On April 6, 2015, Babb signed a multi-year deal with the Boston Celtics, but was immediately assigned back down to the Red Claws. Six days later, he was recalled by the Celtics after the Red Claws were eliminated from the D-League playoffs. He did not appear in a game for the Celtics in his second stint with the team.

===2015–16 season===
On July 27, 2015, Babb was traded, along with Gerald Wallace, to the Golden State Warriors in exchange for David Lee. On October 23, 2015, he was waived by the Warriors after appearing in five preseason games.

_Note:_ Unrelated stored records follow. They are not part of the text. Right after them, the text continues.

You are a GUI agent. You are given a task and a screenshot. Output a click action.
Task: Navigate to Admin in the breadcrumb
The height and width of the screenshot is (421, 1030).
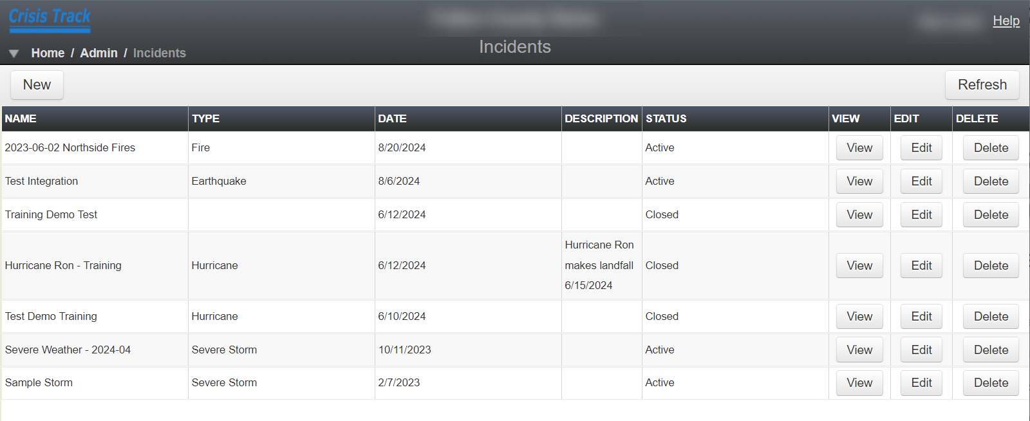(x=98, y=53)

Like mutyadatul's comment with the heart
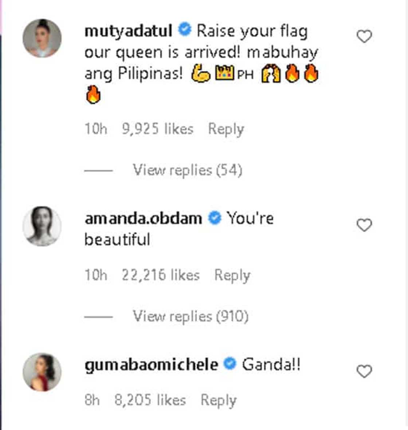tap(364, 36)
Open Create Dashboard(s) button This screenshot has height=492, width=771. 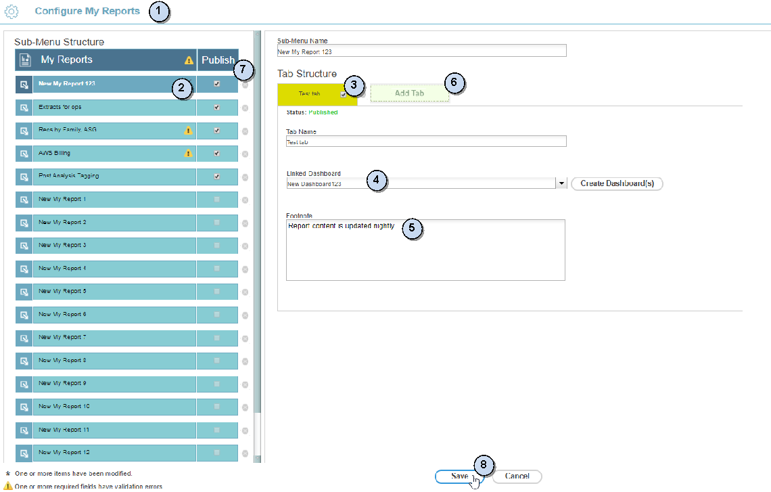point(617,183)
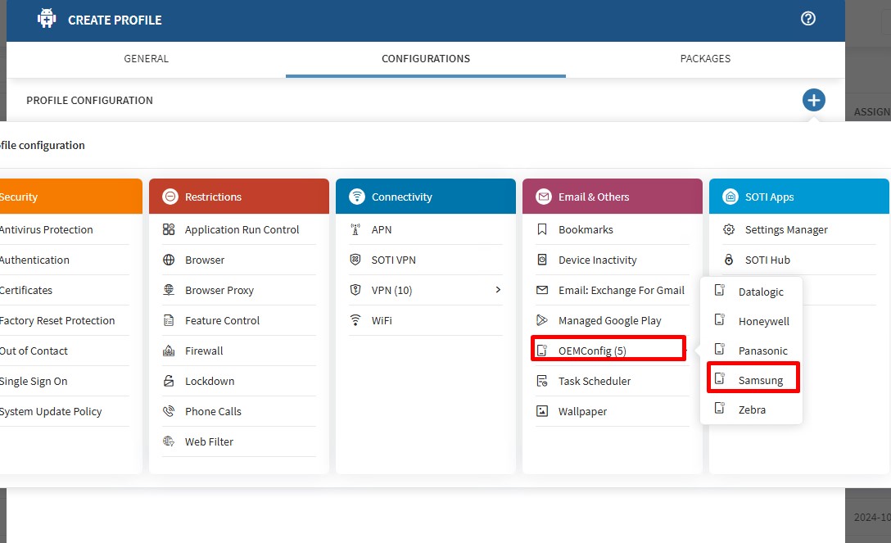
Task: Click the Wallpaper image icon
Action: pos(542,411)
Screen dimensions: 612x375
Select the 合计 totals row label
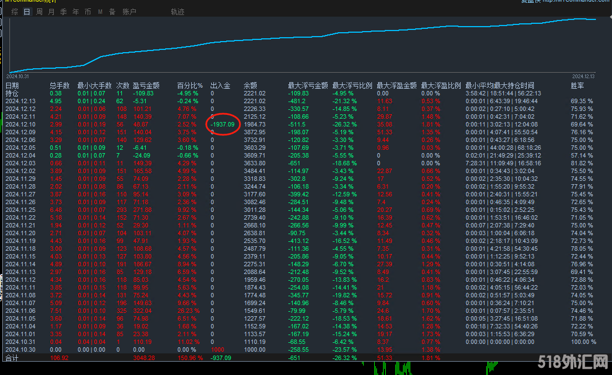coord(12,358)
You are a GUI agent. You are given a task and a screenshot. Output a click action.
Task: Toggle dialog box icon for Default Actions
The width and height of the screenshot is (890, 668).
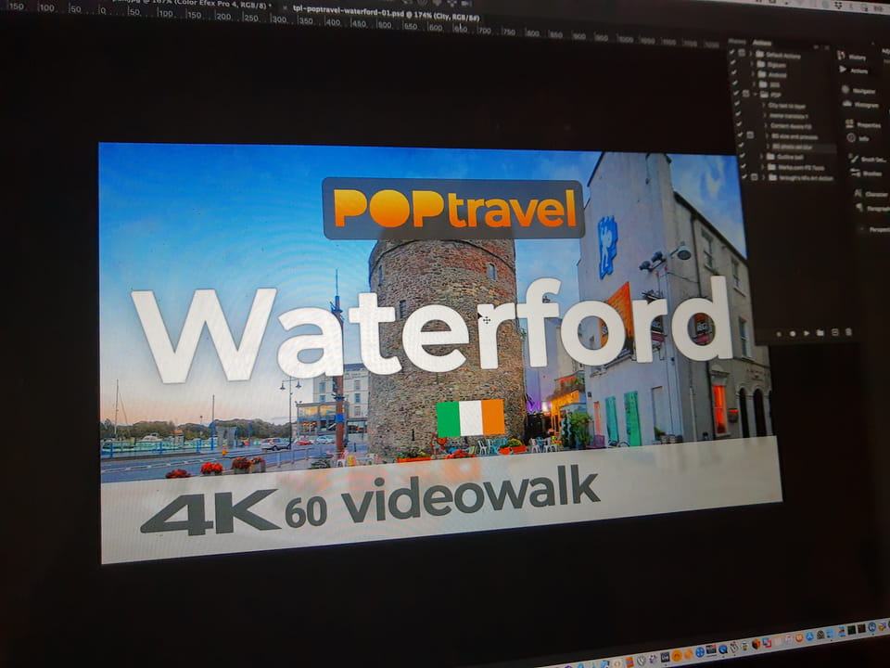click(743, 54)
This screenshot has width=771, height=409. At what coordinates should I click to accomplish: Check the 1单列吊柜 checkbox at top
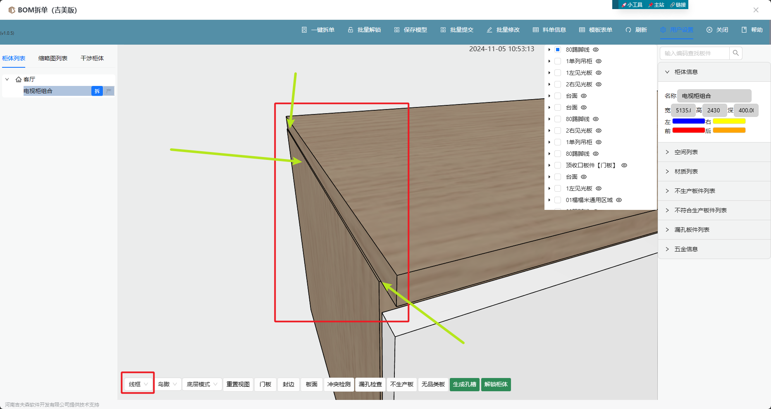[x=558, y=61]
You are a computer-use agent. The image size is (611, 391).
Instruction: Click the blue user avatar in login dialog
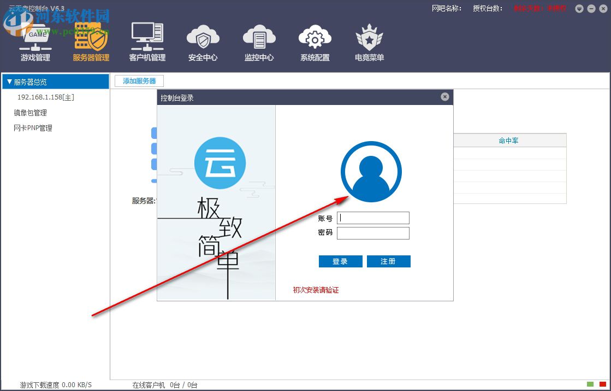pos(371,171)
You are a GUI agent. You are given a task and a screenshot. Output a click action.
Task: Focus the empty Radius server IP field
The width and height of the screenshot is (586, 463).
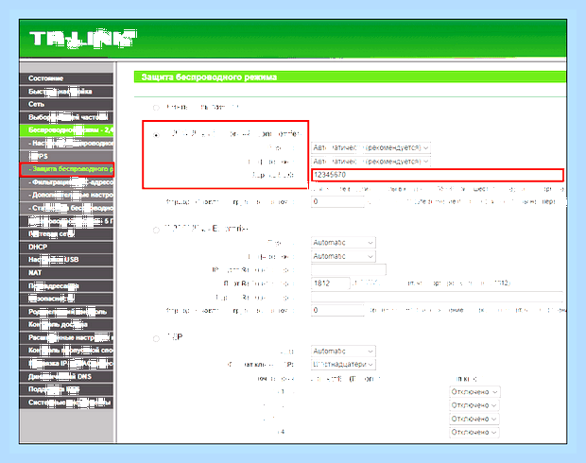pyautogui.click(x=349, y=269)
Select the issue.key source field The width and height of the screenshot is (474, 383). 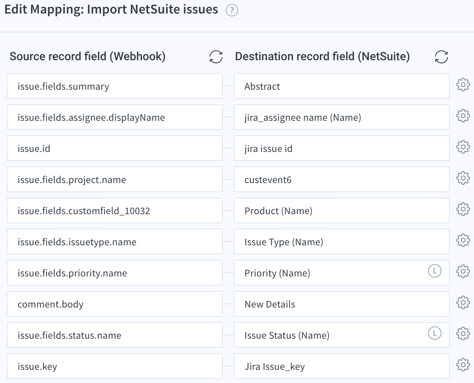(115, 366)
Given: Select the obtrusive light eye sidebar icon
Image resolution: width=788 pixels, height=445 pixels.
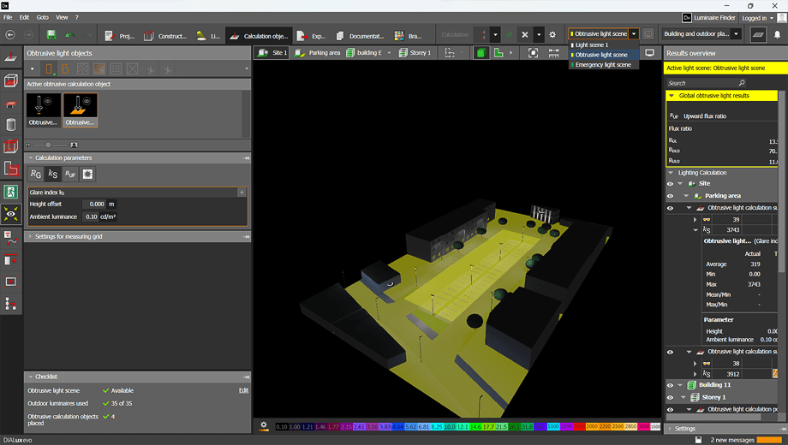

On November 19, 2015, Babb signed with ratiopharm Ulm of the German Basketball Bundesliga. In 32 league games for Ulm in 2015–16, he averaged 10.3 points, 4.0 rebounds and 3.2 assists per game. He also averaged 10.1 points, 2.5 rebounds, 1.7 assists and 1.4 steals in 10 Eurocup games.

===2016–17 season===
On June 14, 2016, Babb re-signed with ratiopharm Ulm for the 2016–17 season. He finished the regular season setting a new record for the German BBL: 100 successful 3-pointers made (out of 233 3-point attempts, representing a 42.9% 3-point rate over the entire regular season).

===2017–18 season===
On July 5, 2017, Babb signed a two-year deal with Russian club Lokomotiv Kuban. They parted ways in July 2018.

===2018–19 season===
On July 15, 2018, Babb signed a deal with Bahçeşehir of the Basketbol Süper Ligi.

===2019–20 season===
On July 16, 2019, Babb moved to Greece for Promitheas of the Greek Basket League and the EuroCup. He averaged 9.8 points per game.

===2020–21 season===
On August 9, 2020, Babb signed with Telekom Baskets Bonn of the Basketball Bundesliga. He averaged 17 points, 3.1 assists, and 2.1 rebounds per game.

===2021–22 season===
On October 4, 2021, Babb signed with Bnei Herzliya of the Israeli Basketball Premier League.

===2023–24 season===
On November 12, 2023, he signed with BCM Gravelines-Dunkerque of the French LNB Pro A.

===2024–25 season===
On July 8, 2024, Babb re-signed with BCM Gravelines-Dunkerque.

==NBA career statistics==

===Regular season===

| Year | Team | GP | GS | MPG | FG% | 3P% | FT% | RPG | APG | SPG | BPG | PPG |
|---|---|---|---|---|---|---|---|---|---|---|---|---|
| 2013–14 | Boston | 14 | 0 | 9.4 | .267 | .222 | .000 | 1.2 | .2 | .4 | .0 | 1.6 |
| Career |  | 14 | 0 | 9.4 | .267 | .222 | .000 | 1.2 | .2 | .4 | .0 | 1.6 |

==Personal life==
Babb is the son of Mike and Nikki Babb, and has a younger brother named Nick, who played basketball for Iowa State University and professionally in Germany. His cousin, John Babb, played college football at Baker University.